El
miedo, siempre el miedo. Y ahí en la más honda indignación aún se respira un
cierto miedo al cambio, un miedo a que todo salga mal, a que todo lo que nos
propone nuestro maltratado sentido común sea una trampa de la misma realidad,
del mismo destino a que hemos sido condenados para siempre.
Desde
aquel 15M mucho ha llovido, muchas suspicacias, muchos sueños derramados y
absorbidos por la cruda realidad política. Muchos meses después casi todos
estaban convencidos de que aquel movimiento había sido no más que un arrebato
de las clases atosigadas por la crisis, una pataleta a la que también se
sumaron los burgueses que de la noche a la mañana dejaron de serlo para
convertirse en desempleados o simples asalariados, y los asalariados que
soñaron con ser burgueses y asistieron de pronto el anuncio de su propio
engaño.
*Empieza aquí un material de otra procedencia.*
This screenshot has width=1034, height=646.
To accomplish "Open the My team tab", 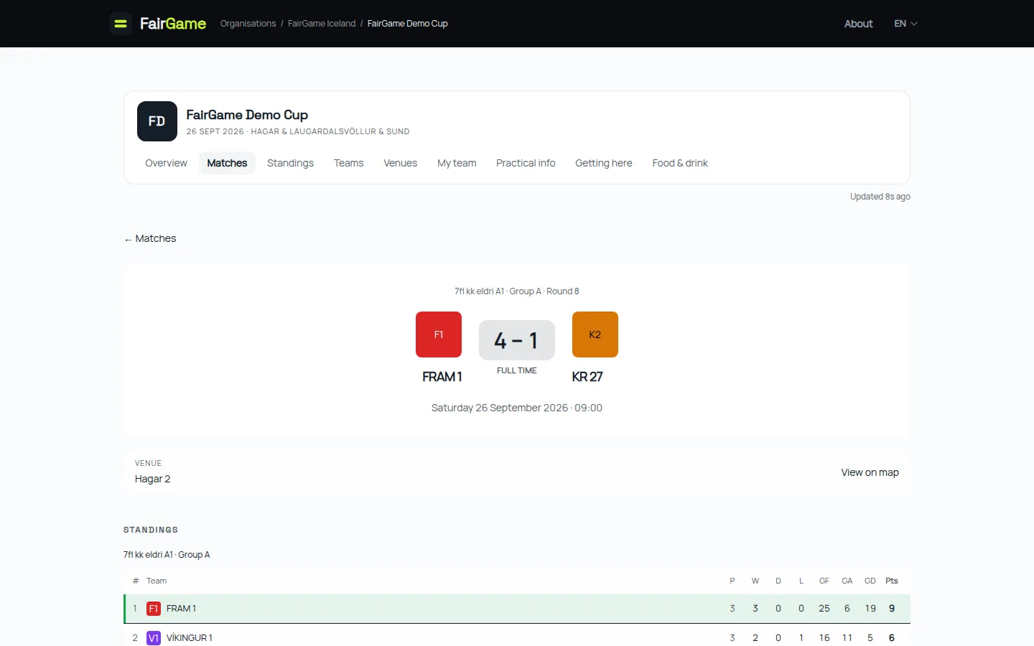I will tap(457, 163).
El bipartidismo y el capital al que sirve se frotaron las manos al
comprobar que la sociedad era inerme, como un niño destetado, incapaz de
encauzar ni siquiera la indignación de tamaña infamia sufrida, incapaz de una
adusta organización. Para ello, los palos de la policía y las manipulaciones de
sus espúreos medios de comunicación se encargaron de enseñarles el camino a
aquellos díscolos manifestantes: el de la Ley y los votos. Y entonces aquellos
jóvenes, adultos y ancianos vapuleados por las calles consiguieron armarse de la serena paciencia
revolucionaria para hacerse con fuerza, y echaron un órdago a la casta.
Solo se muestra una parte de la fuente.